FXIII is a transglutaminase (TG) that circulates in tetrameric form (FXIII-A2B2), consisting of two A subunits (FXIII-A) and two B subunits (FXIII-B). The A subunit, as the pro-TG, is made up of 732 amino acids with a molecular mass of 83,000. FXIII-A comprised five domains: The N-terminal activation peptide (AP-FXIII) (amino acids 1–37), β-sandwich (38–184), catalytic core (185–515), β-barrel 1 (516–628), and β-barrel 2 (629–731). FXIII-B is a glycoprotein consisting of 641 amino acids; its molecular mass is 80,000. It is a typical mosaic protein consisting of 10 short tandem repeats, called sushi domains.[2] FXIII-B serves as a carrier protein and is essential for the stabilizing of FXIII-A. It accelerates cross-linking of fibrin by promoting the formation of a ternary complex between proenzyme FXIII, prosubstrate fibrinogen, and activator thrombin.[3] The catalytic site of FXIII-A2 is Cys314, which is normally occluded by AP-FXIII. Initiated by thrombin, AP-FXIII is cleaved and plasma FXIII-A2B2 is converted to FXIIIA’2 B2. After further disassociation of FXIII-B2 as a result of conformational change after Ca2+ binding, FXIII is finally transformed into activated FXIII (FXIIIa) [Figure 1].[4] FXIII-A is mainly formed by cells originated from the bone marrow. In plasma, all FXIII-A exists in a complexed form of FXIII-A2B2. While the free form, FXIII-A2 is only found intracellularly, mainly in platelets, megakaryocytes, monocytes, and macrophages. It is also present in chondrocytes, osteoblasts, and osteocytes. FXIII-B, synthesized by the hepatocyte, presents both as free form of FXIII-B and a complexed form of FXIII-A2B2 in the plasma.[4]
Figure 1.

(a) Initiated by thrombin, the AP-FXIII is cleaved. FXIII is converted to FXIIIa after further disassociation of FXIII-B2. (b) After the initial conversion of fibrinogen into soluble fibrin by thrombin, FXIIIa cross-links Gln and Lys residues of fibrins, which further leads to the formation of insoluble fibrin network. AP-FXIII: Activation peptide factor XIII; FXIII: Factor XIII; FXIIIa: Activated factor XIII; Gln: Glutamine; Lys: Lysine.
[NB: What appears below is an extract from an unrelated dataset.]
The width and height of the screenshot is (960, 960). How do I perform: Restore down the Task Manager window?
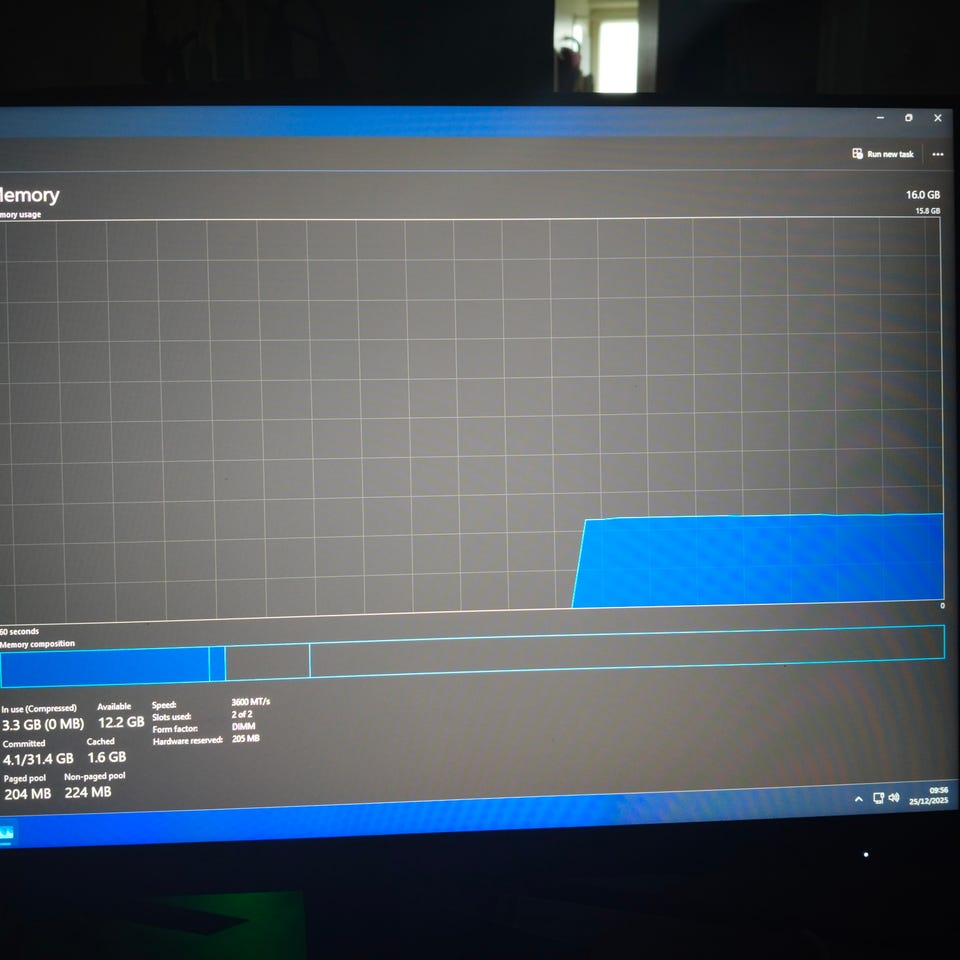(x=908, y=118)
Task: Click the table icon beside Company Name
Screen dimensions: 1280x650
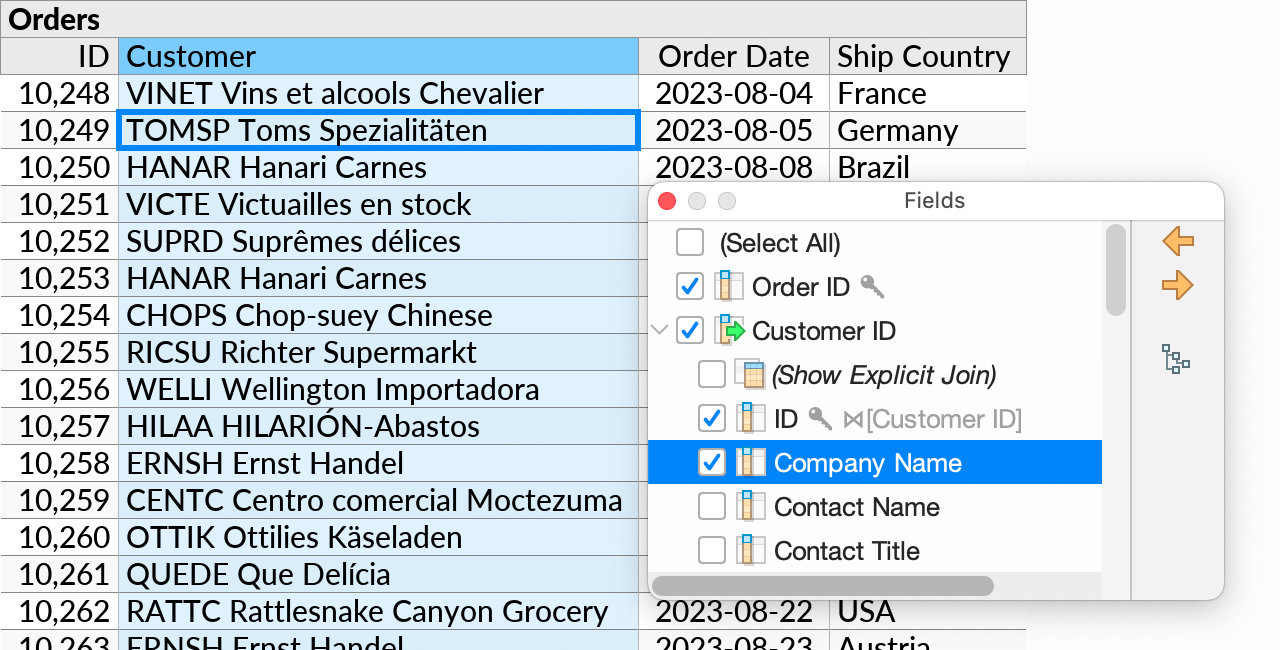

As a TG, FXIII catalyzes the cross-linking of fibrin and stabilizes the fibrin clot. The substrates of FXIII add up to more than 140, including fibrinogen, fibronectin, and vitronectin. The whole complement system, including C3, C4b, C5a, can be cross-linked and immobilized by FXIII; hence, a pro-inflammatory environment is created, providing a suitable microenvironment for cellular growth.[5] Interaction between these proteins and signal molecules on the cellular surface may activate signal pathways.
Factor XIII in Coagulation and Thrombosis
FXIII is essential to form insoluble clot in coagulation to stop bleeding. FXIII is transformed to activated FXIII by thrombin with the help of Ca2+ and catalyzes cross-linking of fibrin, converted from fibrinogen by activated thrombin [Figure 1]. Fibrin cross-linking is a highly specific acyl transfer reaction consisting of two steps: (1) glutamine of the substrate forms a binary complex with the active site cysteine of the enzyme through the thioester linkage, accompanied by ammonia release; (2) the acyl group of the binary complex is transferred to the acyl acceptor amine and form an isopeptide, releasing the enzyme at the same time.[6] Fibrin included two α-chains, two β-chains, and two γ-chains, linked by the disulfide bond. FXIIIa cross-links fibrin chains, during which γ-chain dimers and α-chain polymers are formed. γ-chain dimer formation between lysine of one γ-chain and glutamine of the other γ-chain is fast, followed by the formation of α-polymers.[7] γ-chain multimers from progressive cross-linking of γ-chain dimers, accompanied by cross-linking between α-chain and γ-chain, further stabilize the fibrin clot.[8,9]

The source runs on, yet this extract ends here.